El Hijo del hombre se va, como está escrito; pero, ¡ay de aquel por quien es entregado!
Miércoles Santo / Mateo 26, 14-25
Evangelio: Mateo 26, 14-25
En aquel tiempo, uno de los Doce, llamado Judas Iscariote, fue a los sumos sacerdotes y les propuso:
«¿Qué estáis dispuestos a darme, si os lo entrego?».
Ellos se ajustaron con él en treinta monedas. Y desde entonces andaba buscando ocasión propicia para entregarlo. El primer día de los Ácimos se acercaron los discípulos a Jesús y le preguntaron:
«¿Dónde quieres que te preparemos la cena de Pascua?». Él contestó:
«Id a la ciudad, a casa de quien vosotros sabéis y decidle: “El Maestro dice: Mi hora está cerca; voy a celebrar la Pascua en tu casa con mis discípulos”». Los discípulos cumplieron las instrucciones de Jesús y prepararon la Pascua.

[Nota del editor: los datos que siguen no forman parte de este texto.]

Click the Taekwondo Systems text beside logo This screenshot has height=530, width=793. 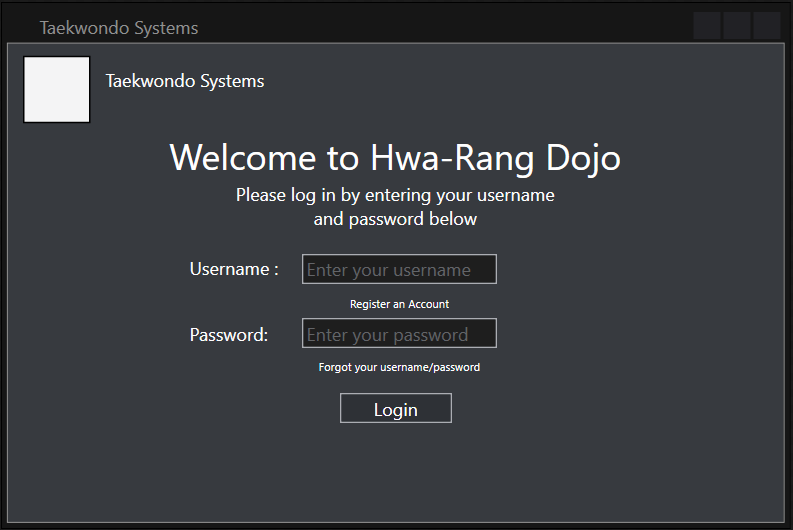[x=185, y=81]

Al atardecer se puso a la mesa con los Doce. Mientras comían dijo:
«En verdad os digo que uno de vosotros me va a entregar». Ellos, muy entristecidos, se pusieron a preguntarle uno tras otro:
«¿Soy yo acaso, Señor?». Él respondió:
«El que ha metido conmigo la mano en la fuente, ése me va a entregar. El Hijo del hombre se va como está escrito de él; pero, ¡ay de aquel por quien el Hijo del hombre es entregado!, más le valdría a ese hombre no haber nacido». Entonces preguntó Judas, el que lo iba a entregar:
«¿Soy yo acaso, Maestro?». Él respondió:
«Tú lo has dicho».
Comentario
«Id a la ciudad, a casa de quien vosotros sabéis, y decidle: “El Maestro dice: mi hora está cerca; voy a celebrar la Pascua en tu casa con mis discípulos”». Jesús buscaba aquella noche la intimidad con los suyos. Ni masas ni autoridades. Solo aquellos que le amaban, en un lugar familiar. «Al atardecer se puso a la mesa con los Doce». Era su hora. El instante más decisivo de la historia de la humanidad se concentra en su corazón.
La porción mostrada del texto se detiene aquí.